A third point is that buyers, whether they’re enterprises or network operators or cloud providers, don’t actually believe the hype. Taking our current AI hype as an example, the tone of published material on AI was overwhelmingly positive in 2024 and is the same in 2025. It was like the cloud—everything is moving to it. Enterprise technologists never believed in the universal cloud, and they don’t believe in universal AI either. And here’s an interesting point; the cloud drove cloud spending, but didn’t drive a revolution in enterprise IT capex. It increased the expense budget only. Right now AI is doing the same thing.
Point four is that the greater the budget contribution, the greater the new-project benefit pool, the longer the positive impacts will sustain, but the longer the time it will take for the peak to be reached. What I’ve characterized as the “three cycles of IT” in the past (in the 1960s, the 1970s, and the 1980s, roughly) happened because of a transformational shift in technology application that had broad impact. Interestingly, each of these cycles got shorter and each contributed less to total spending than the one before. Since then, because of what my model identifies as the “ratio problem”, we’ve not had a major cycle. I submit that this is because it’s harder these days to transform.
Enterprises universally characterize the benefits of IT and networking as “improvements in productivity”. There’s only so much improvement possible in anything, and the most attractive targets are things that offer a lot of gain with minimal cost and risk. ROI, in short. We’ve done them, or at least the attractive and easy ones. What’s left is actually very large—the potential untapped productivity benefit pool is larger than what’s already been realized—but also very complex, and requires a larger “up front” investment.

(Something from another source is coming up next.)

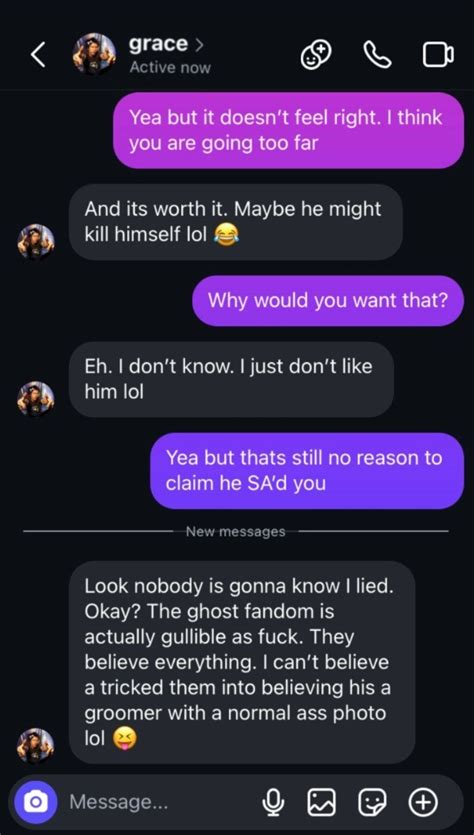
Task: Tap the "Look nobody is gonna know" message
Action: 242,662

We’ve done what we’ve done by exploiting things familiar and in many cases already in place, but what remains will require breaking new ground.
The big take-away from all of this is that vendors who are looking for better profits had better starting to look for better business cases. Even stealing market share as a strategy will be difficult in a time when our ratios seem to be stuck at a low value; the safe choice and the easy choice is to stay the course. But that gets them to breaking new ground. The obvious questions are “where is the new ground” and “will it be broken”. I’ve pointed out in past blogs that roughly 40% of the workforce, the group not tied to desks, are obvious candidates. However, they’ve been that all along. The real question is whether we’ll uncover something to lower the barriers to reaching this non-empowered group. Since we’ve never been in ratio hell for as long as we have now, models can’t answer that one, but I did get some insights from enterprises that I’ll share in the next blog.